The Georgia Newspaper Project of the University of Georgia Libraries has to date microfilmed over 8,000 reels of Georgia newspapers. This collection is not available on interlibrary loan, but copies can be purchased. The Georgia Historical Society in Savannah and the University of Georgia Libraries in Athens have every-name indexes to the Savannah newspapers from 1763 to 1845. The Georgia Department of Archives and History has this index to 1830 and parts of it for 1835–45. Indexes have also been published for early Augusta and Milledgeville newspapers. Many other Georgia newspapers have published and indexed abstracts to marriage and death notices.
While records of birth, marriage, and death are the most commonly sought and the most consistently helpful records, only the genealogist’s imagination and resourcefulness limit newspapers’ usefulness in supplying clues about historical events, local history, probate court and legal notices, real estate transactions, political biographies, announcements, notices of new and terminated partnerships, business advertisements, and notices for settling debts.

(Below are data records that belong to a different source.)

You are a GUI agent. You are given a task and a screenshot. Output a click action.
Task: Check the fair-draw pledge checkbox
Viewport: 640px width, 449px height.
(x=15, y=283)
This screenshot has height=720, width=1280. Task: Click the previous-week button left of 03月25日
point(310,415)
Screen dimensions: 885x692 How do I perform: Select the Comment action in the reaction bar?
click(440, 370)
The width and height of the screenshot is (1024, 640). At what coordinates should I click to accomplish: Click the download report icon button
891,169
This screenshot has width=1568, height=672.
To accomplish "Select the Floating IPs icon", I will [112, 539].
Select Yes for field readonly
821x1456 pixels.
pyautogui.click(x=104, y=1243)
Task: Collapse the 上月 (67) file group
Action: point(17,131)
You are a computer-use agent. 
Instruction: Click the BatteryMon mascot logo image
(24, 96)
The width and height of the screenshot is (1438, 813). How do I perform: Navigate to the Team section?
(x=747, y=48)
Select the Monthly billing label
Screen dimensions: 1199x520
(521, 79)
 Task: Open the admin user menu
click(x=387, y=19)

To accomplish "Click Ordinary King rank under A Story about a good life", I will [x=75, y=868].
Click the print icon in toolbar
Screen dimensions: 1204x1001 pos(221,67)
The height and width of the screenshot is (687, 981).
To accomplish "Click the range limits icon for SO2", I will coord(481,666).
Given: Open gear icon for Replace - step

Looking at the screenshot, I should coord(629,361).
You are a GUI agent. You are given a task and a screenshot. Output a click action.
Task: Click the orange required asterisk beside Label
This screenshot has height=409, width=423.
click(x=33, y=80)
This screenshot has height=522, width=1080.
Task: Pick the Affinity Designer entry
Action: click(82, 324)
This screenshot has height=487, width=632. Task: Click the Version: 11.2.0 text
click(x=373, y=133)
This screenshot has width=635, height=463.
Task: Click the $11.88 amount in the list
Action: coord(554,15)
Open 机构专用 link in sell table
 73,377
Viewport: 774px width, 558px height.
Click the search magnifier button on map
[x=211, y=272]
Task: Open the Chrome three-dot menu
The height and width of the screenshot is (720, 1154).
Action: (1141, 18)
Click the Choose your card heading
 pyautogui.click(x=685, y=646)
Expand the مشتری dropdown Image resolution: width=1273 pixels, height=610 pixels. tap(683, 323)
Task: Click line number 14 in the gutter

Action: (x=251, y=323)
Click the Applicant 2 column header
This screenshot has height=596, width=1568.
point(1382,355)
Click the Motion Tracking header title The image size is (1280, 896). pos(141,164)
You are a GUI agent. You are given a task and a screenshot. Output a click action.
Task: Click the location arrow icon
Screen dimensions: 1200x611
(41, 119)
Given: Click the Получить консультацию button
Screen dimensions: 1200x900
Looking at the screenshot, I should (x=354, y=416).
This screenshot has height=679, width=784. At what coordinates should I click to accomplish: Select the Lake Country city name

Newspapers can provide at least a partial substitute for nonexistent civil records. For example, a person’s obituary may have appeared in a newspaper even when civil death records for that person do not exist. And newspapers are an important source of marriage records, particularly in those states where civil recording of marriages was essentially nonexistent until the twentieth century.
Unlike official records, newspapers are not limited to a particular geographical area. They often include reports of the weddings of local citizens (even those that occurred in a neighboring county or another state), and they sometimes report visits of geographically distant relatives or the visits of former local residents. They often published death notices of individuals who had left the area long before but who still had local family or friends as well. In each case the newspaper account can identify the date and place of an event, thus opening the possibility of turning up additional documentation in other sources.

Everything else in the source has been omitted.